Flying to a remote spoke, via a hub
Travellers can now use a second hub city, such as London's Heathrow Airport, to connect to many major business cities across the globe. (Press Association)
Flying from Cleveland, Ohio in the US Midwest to see a supplier in Chongqing, central China is now a lot easier —and less expensive -- than it has been in the past.
Thanks to the increasing interconnectivity of carriers across the globe through air alliances such as Oneworld, SkyTeam and Star Alliance, travellers can now use a second hub city, such as London, Atlanta, Hong Kong or Singapore, to make a bewildering number of connections to major business cities across the world, usually with one ticket, one purchase and one check-in.

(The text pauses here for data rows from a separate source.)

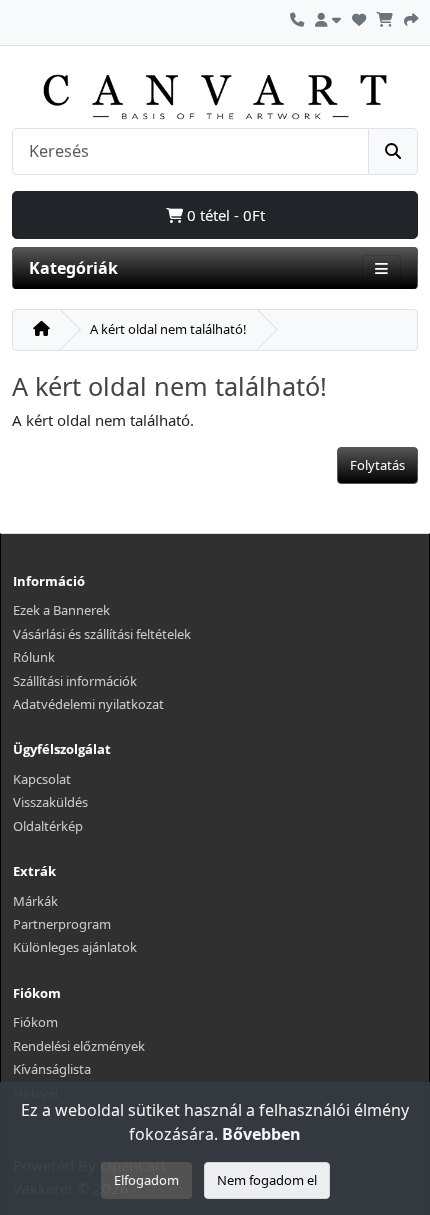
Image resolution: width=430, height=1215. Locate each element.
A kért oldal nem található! (168, 329)
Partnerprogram (62, 924)
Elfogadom (146, 1180)
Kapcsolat (42, 779)
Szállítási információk (75, 681)
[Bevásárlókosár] (385, 17)
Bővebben (261, 1134)
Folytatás (377, 465)
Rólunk (34, 657)
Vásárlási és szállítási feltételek (102, 634)
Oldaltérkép (48, 826)
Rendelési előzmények (79, 1046)
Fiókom (35, 1022)
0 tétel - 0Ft (224, 215)
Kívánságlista (52, 1069)
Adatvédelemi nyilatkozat (88, 704)
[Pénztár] (411, 17)
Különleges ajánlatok (75, 947)
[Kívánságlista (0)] (359, 17)
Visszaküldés (50, 802)
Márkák (35, 901)
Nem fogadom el (267, 1180)
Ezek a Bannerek (61, 610)
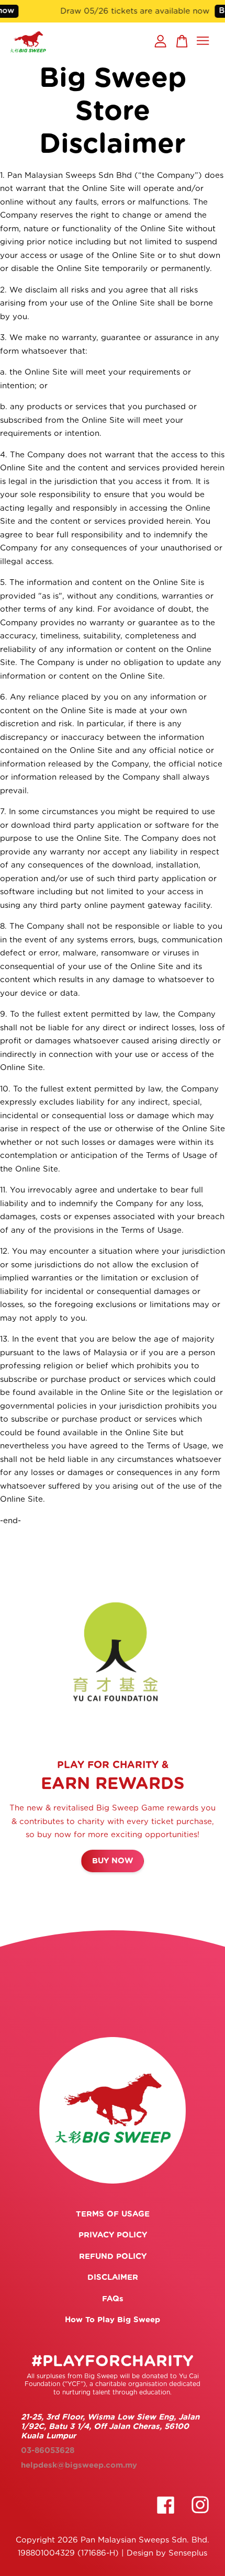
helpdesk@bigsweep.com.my (79, 2465)
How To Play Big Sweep (112, 2320)
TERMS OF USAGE (113, 2214)
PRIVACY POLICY (112, 2235)
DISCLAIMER (112, 2277)
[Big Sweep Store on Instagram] (200, 2519)
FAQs (112, 2299)
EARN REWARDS (112, 1783)
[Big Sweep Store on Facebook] (165, 2519)
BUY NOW (112, 1861)
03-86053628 (47, 2451)
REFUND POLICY (113, 2256)
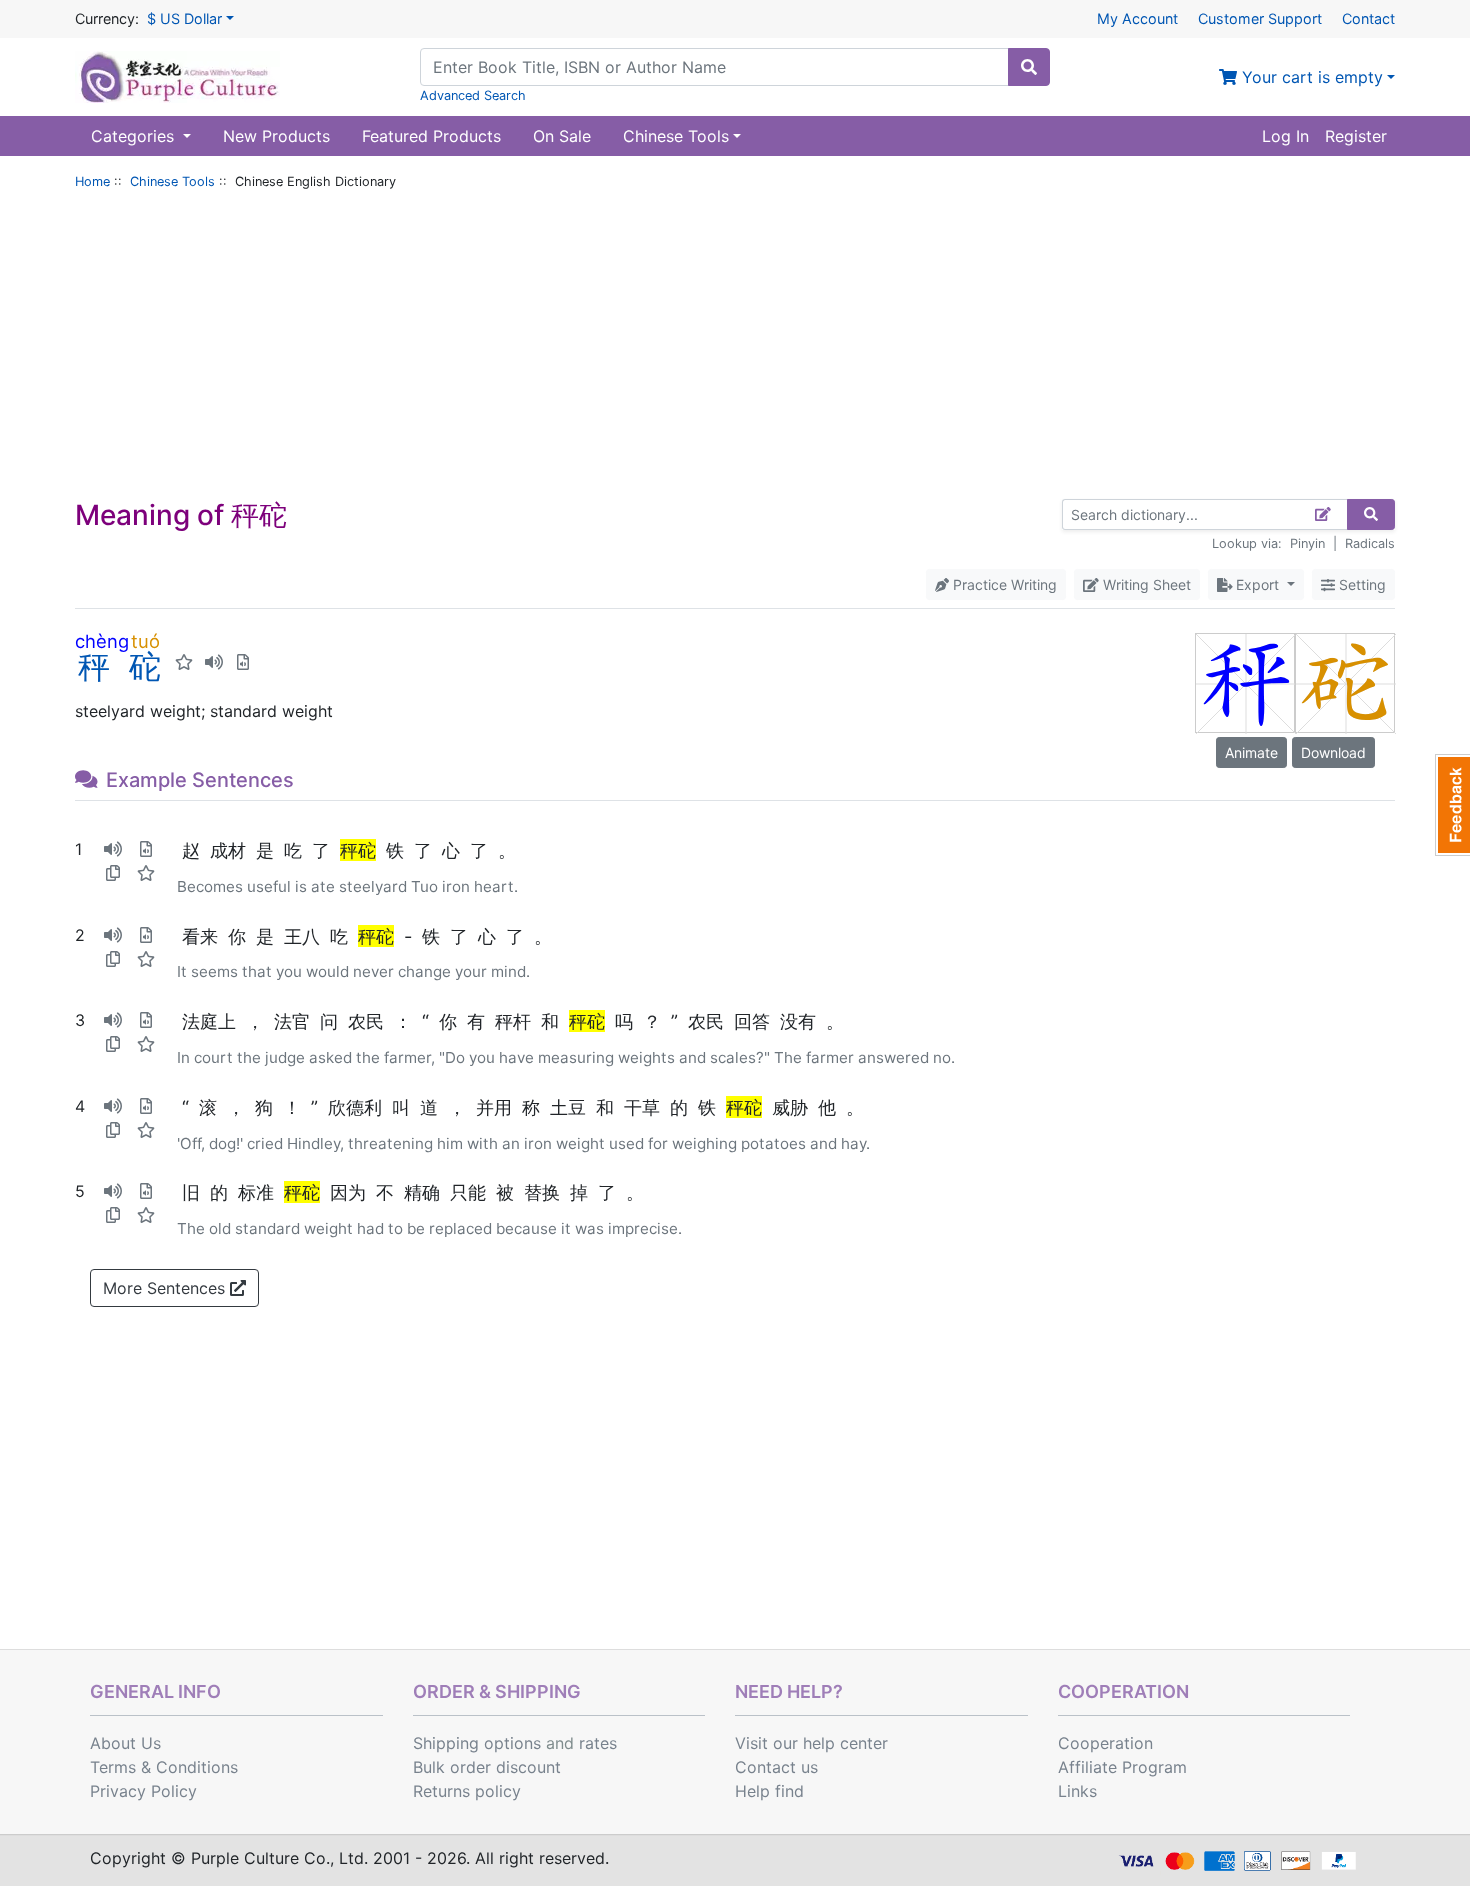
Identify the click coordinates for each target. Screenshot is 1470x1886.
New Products (276, 136)
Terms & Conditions (164, 1767)
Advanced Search (473, 95)
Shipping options (477, 1743)
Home (92, 181)
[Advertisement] (735, 349)
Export (1257, 584)
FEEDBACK (1452, 805)
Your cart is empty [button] (1310, 77)
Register (1356, 136)
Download (1333, 752)
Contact (1368, 18)
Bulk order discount (487, 1767)
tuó (145, 641)
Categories (135, 136)
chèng (102, 641)
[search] (1029, 67)
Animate (1251, 752)
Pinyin (1307, 543)
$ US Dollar (184, 18)
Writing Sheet (1145, 584)
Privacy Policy (143, 1791)
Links (1077, 1791)
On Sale (562, 136)
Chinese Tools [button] (676, 136)
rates (598, 1743)
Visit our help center (811, 1743)
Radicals (1370, 543)
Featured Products (431, 136)
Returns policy (467, 1791)
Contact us (776, 1767)
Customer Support (1260, 18)
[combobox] (714, 67)
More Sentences (166, 1288)
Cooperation (1105, 1743)
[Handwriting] (1323, 514)
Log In (1285, 136)
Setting (1360, 584)
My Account (1137, 18)
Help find (769, 1791)
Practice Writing (1003, 584)
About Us (125, 1743)
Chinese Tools (172, 181)
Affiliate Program (1122, 1767)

The hub and spoke model -- where travellers change planes to reach an airport not served by a direct flight -- is booming. Take the Middle East’s hubs for instance. The combined population of Dubai, Doha and Abu Dhabi is less than five million people, yet their airports will see a combined annual capacity of 190 million passengers in the next three years. The region’s passenger traffic was up more than 16% in April on last year alone, according to the International Air Transport Association (IATA).
In Asia, Jakarta, Bangkok and Beijing are among the fastest growing high-volume airports globally, according to Airports Council International.
What this means for travellers is that there are new growing hubs to consider, and greater opportunities to save on the cost of a ticket. Indirect itineraries will always be priced competitively, and direct routes tend to be more expensive due to the higher demand, more convenient schedule and shorter flying times.
Less expensive fairs are also sometimes released on new routes, as airlines offer special introductory fares to coax passengers to fly with them. And the more obscure the routing, the more competitive the pricing can be. For instance flying from London to New Delhi via Almaty Airport in Kazakhstan can sometimes be cheaper than connecting through Oman or Munich. The trick is to know which routes are opening up from which hub airports.
To find the most affordable non-direct flights, keep your searches on travel aggregator websites such as Expedia, Opodo or Orbitz as wide as possible; don’t narrow them down to direct flights. Likewise, tell your travel agent that you will consider all indirect routes if they offer value for money.
Many of the largest carriers also have extensive global networks using the hub and spoke model, including British Airways, Air France and Lufthansa in Europe; Emirates, Qatar and Etihad Airways in the Middle East; Delta Air Lines, American and United Airlines in the US; and Cathay Pacific and Singapore Airlines in Asia. Online route maps show that many are expanding into Africa and South America; Asian carriers are connecting through Europe to get to the Americas; and some of the Middle Eastern airlines offer some of the world’s best connectivity via their hubs.
For example, travelling from Perth in Western Australia to Erbil in Northern Iraq is now possible on Qatar Airways via Doha. Lagos, Nigeria can be reached from Honolulu in the US if you drop in at Houston on United Airlines. In this case you only have to use one airline – and one ticket -- respectively.
For complex itineraries, you may need to fly more than one airline in more than one alliance, and this is when you may have to book flights separately. Sometimes an itinerary won't always be found as one ticket. You may need to search for separate flights on an aggregator or airline website, and you may have to purchase the two sectors separately.
Travellers also need to think about connection times for indirect flights to ensure they have enough time to get from one aircraft to the next. It's always worth speaking to an airlines’ call centre or a travel agent to ensure that the time gap really works.